To work the inner portion of the biceps, do wide-grip, elbows-in
    curls, focusing on ''squeezing'' the elbows in when you lift the
    weight.
To work the outer portion of the biceps, do close grip,
    elbows-out curls, spreading the elbows out when you lift the
    weight.
To work the brachialis, use a hammer grip or a slower lifting
    speed – or even isometrics – as these increase the involvement
    of the brachialis over the biceps.
To work the brachioradialis, use a reverse grip curl, and
    don't forget to flex the wrist as you lift the
    weight
One last thing: arm flexors respond especially well to constant
    tension training (CTT). CTT means performing an exercise without everrelaxing the working muscle. 
The tempo is slow and controlled (3-0-3 is fine) and you must squeeze the biceps as hard as you can on every inch of every
    rep. The key is to never relax the muscle to prevent oxygen from
    coming into the muscle. 
This increases the release of growth factors and makes the
    muscle more responsive.

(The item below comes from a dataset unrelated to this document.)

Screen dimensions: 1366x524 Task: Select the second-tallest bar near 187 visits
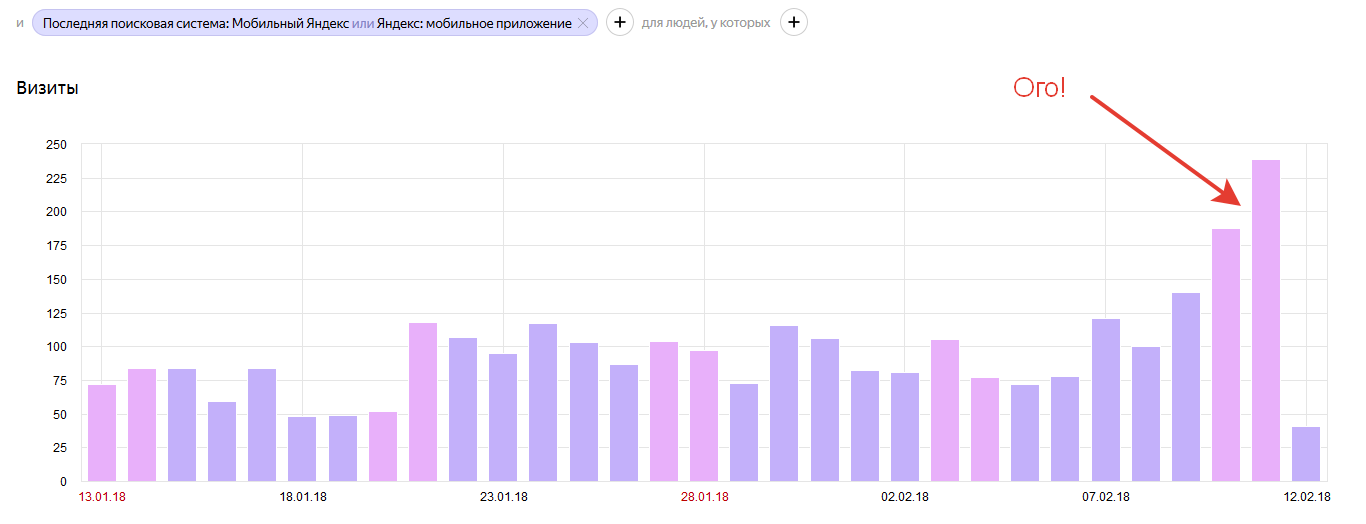pyautogui.click(x=1225, y=355)
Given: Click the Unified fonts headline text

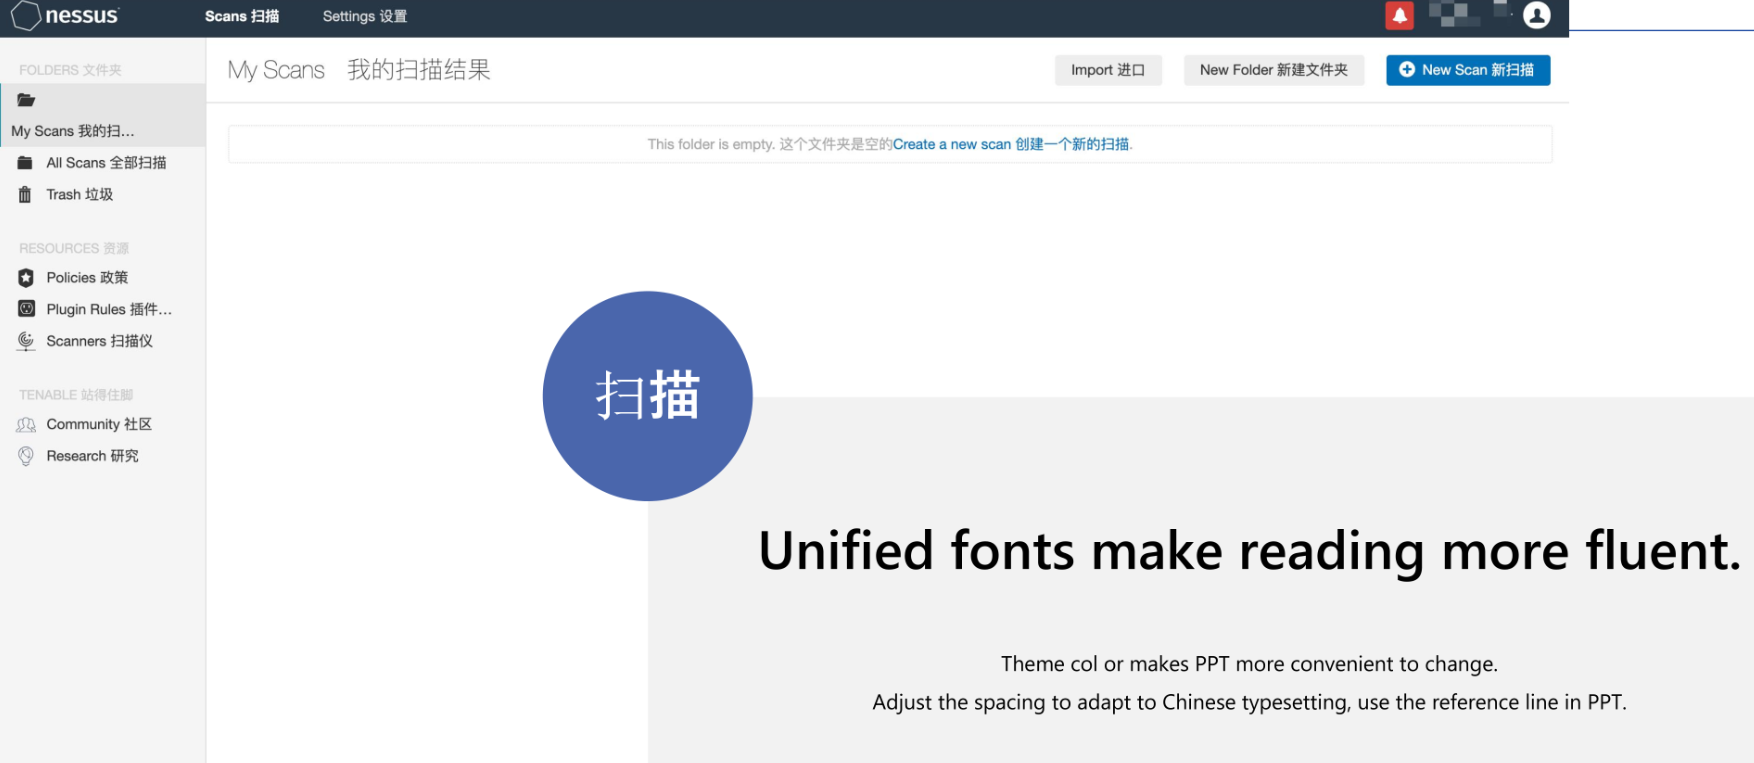Looking at the screenshot, I should tap(1248, 551).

Such a technique is better left only to
    isolation work, which is why it's so effective for building the
    biceps.
Looks good, but the arms are flat.
Ready for War.
I've always been a huge proponent of a properly designed
    post-workout shake and for one good reason-it works big time! 
In fact, optimizing post-workout nutrition (Surge being by far
    the best product out there, especially the new version) is one of
    the few supplement strategies that really lives up to wildest
    expectations. (That's not to say that other supplements don't work,
    but rather than post-workout nutrition is that damn good!) 
In fact, I never thought I'd actually find a strategy that
    would give me results on par with proper post-workout
    nutrition...until I listened to Coach Poliquin, Dr. Serrano, and
    Dr. DiPasquale and started to use high doses of BCAAs during my workouts. 
Using at least 20g of BCAAs (and preferably up to 40g) spread
    throughout your workout will really jack you up. Just like the
    post-workout meal, it's simple, not very ''sexy,'' but well worth
    it!
I've never used a more powerful muscle-building approach
    than a properly planned High Frequency Training (HFT) program. Your
    worst body parts can become your best within a matter of 6 weeks if
    you dramatically increase your training frequency.
Why? I believe it's simply an issue of forced
    supercompensation. The human body will respond to any demand
    that's placed on it. If you've been training your
    hamstrings twice-a-week for the last few years, it really
    doesn't matter what you do in those two sessions because your
    body has adapted to that frequency. 
Once you dramatically increase your training volume through more
    frequent training sessions, you immediately put a huge stress on
    the muscles by overloading them. The only option is for those
    muscles to get bigger and stronger.  
Work up to 8-10 workouts per week for your lagging body parts
    with a different exercise each session during the week and
    you'll be amazed at your results.